**WHAT IS BEING ASKED:**
Reproduce each of the following items line for line, word for word, omitting the pictures.

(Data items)

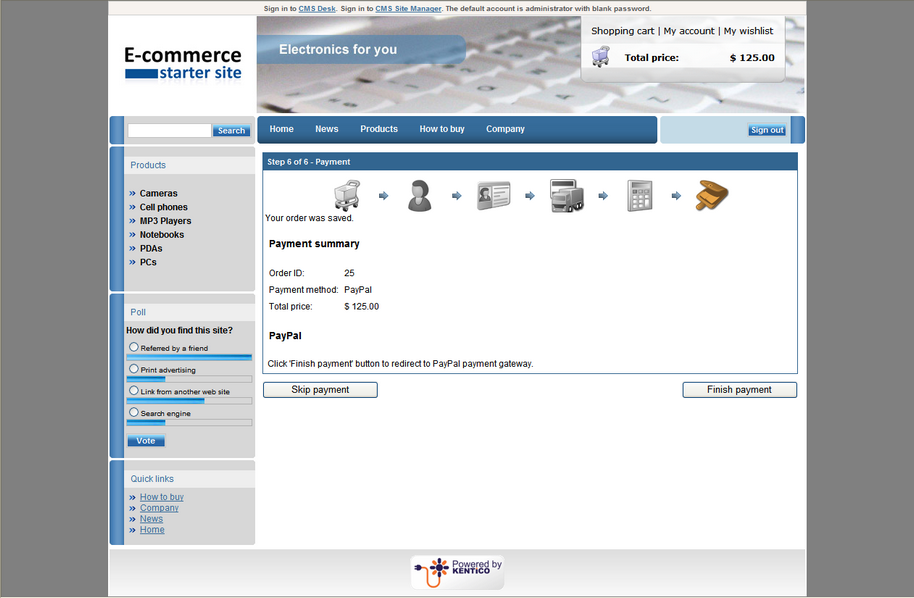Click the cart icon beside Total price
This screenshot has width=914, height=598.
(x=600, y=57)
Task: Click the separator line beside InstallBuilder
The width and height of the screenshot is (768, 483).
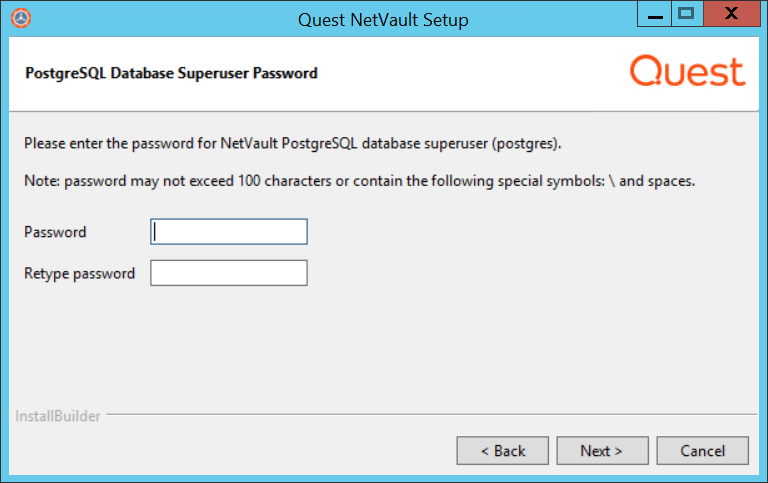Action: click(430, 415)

**RIGHT ANSWER:**
Click the cart icon beside Total price
This screenshot has width=914, height=598.
(x=600, y=57)
Task: Click the separator line beside InstallBuilder
The width and height of the screenshot is (768, 483).
Action: click(430, 415)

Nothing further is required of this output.